Results: Under hypoxic conditions, MIN6 cell death increased with prolonged hypoxia. Flow cytometry showed that after 48 hours of hypoxia, the survival rate of MIN6 cells was significantly lower than that of the normoxic group [(68.07±7.90)% vs (94.57±2.12)%, P<0.01)]. MSC-CM treatment restored the insulin secretion function of MIN6 cells under hypoxia, with the stimulation index (SI) increasing from 1.43±0.06 to 1.77±0.02 (P<0.001). Both 10% and 20% MSC-CM effectively mitigated hypoxic damage, whereas 30% MSC-CM had weaker effects. Glucose-stimulated insulin secretion results showed trends consistent with cell survival. Primary mouse islet cells pretreated with 10% MSC-CM and transplanted under the renal capsule of T1DM mice showed a sustained decrease in blood glucose levels 5 days post-surgery. HE staining and insulin immunohistochemistry indicated that the islet cells in the MSC-CM group maintained more intact morphology and higher insulin secretion. Glucose tolerance tests demonstrated better graft function in the MSC-CM group.

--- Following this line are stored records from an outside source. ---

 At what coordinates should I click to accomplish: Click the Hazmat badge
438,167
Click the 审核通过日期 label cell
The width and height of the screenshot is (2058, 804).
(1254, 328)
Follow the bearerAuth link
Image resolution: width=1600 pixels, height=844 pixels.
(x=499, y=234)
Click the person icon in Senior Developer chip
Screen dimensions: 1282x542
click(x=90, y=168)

Conclusions: Hypoxia significantly reduces the survival of MIN6 cells and suppresses their insulin secretion function. However, MSC-CM can significantly improve hypoxia-induced cell death and functional decline, and protect islet graft function in a T1DM mouse transplantation model.
目的: 胰岛移植是根治1型糖尿病(type 1 diabetes mellitus,T1DM)最有潜力的方法,但移植后移植物早期缺氧死亡会阻碍其治疗的成功。增强胰岛细胞对缺氧的抵抗和在移植再血管化前减轻缺氧损伤对提高胰岛移植疗效具有重要意义。间充质干细胞(mesenchymal stem cell,MSC)可通过旁分泌的形式调节免疫应答及缺氧损伤。本研究旨在通过MSC-条件培养基(conditioned medium,CM)预处理胰岛细胞增强细胞对缺氧环境的耐受,验证其对保护胰岛移植物功能的作用。方法: 在1%氧气浓度的缺氧条件下培养MIN6细胞,于不同时间点进行AO/PI染色,通过荧光显微镜观察其存活情况。于正常氧及缺氧条件下用含不同浓度MSC-CM培养MIN6细胞,在不同时间点采用流式细胞术Annexin/PI检测存活率,葡萄糖刺激实验检测其胰岛素分泌能力。构建NCG T1DM小鼠模型,提取BALB/c小鼠胰岛细胞,与MSC-CM共孵育24 h后,将胰岛细胞移植到NCG T1DM小鼠肾包膜下,监测小鼠的体重和血糖,采用糖耐量试验检测移植物功能,通过HE染色和胰岛素免疫组织化学观察移植物的存活情况。结果: 缺氧条件下随着缺氧时间延长MIN6细胞死亡数目增多,流式细胞术显示缺氧48 h后MIN6细胞的存活率显著低于常氧组[(68.07±7.90)% vs (94.57±2.12)%,P<0.01]。MSC-CM处理后可恢复缺氧条件下受影响的MIN6细胞的胰岛素分泌功能,葡萄糖刺激指数(stimulation index,SI)从1.43±0.06上升至1.77±0.02(P<0.001)。缺氧条件下,10%和20%的MSC-CM均能有效改善缺氧带来的细胞损伤,而30%的MSC-CM效果较弱,高糖刺激实验检测MIN6细胞功能趋势与存活率一致。10%的MSC-CM预处理小鼠原代胰岛细胞肾包膜下移植至T1DM小鼠,术后5 d小鼠血糖持续下降,HE染色和胰岛素免疫组织化学观察MSC-CM组胰岛细胞具有更完整的形态和更高的胰岛素分泌,糖耐量试验显示移植物功能更佳。结论: 缺氧明显降低MIN6细胞的存活率和抑制其分泌胰岛素的功能,而MSC-CM能明显改善缺氧造成的细胞死亡及功能减退,并在T1DM小鼠移植模型中具有对胰岛移植物功能的保护作用。.
Keywords: hypoxic injury; islet transplantation; mesenchymal stem cell.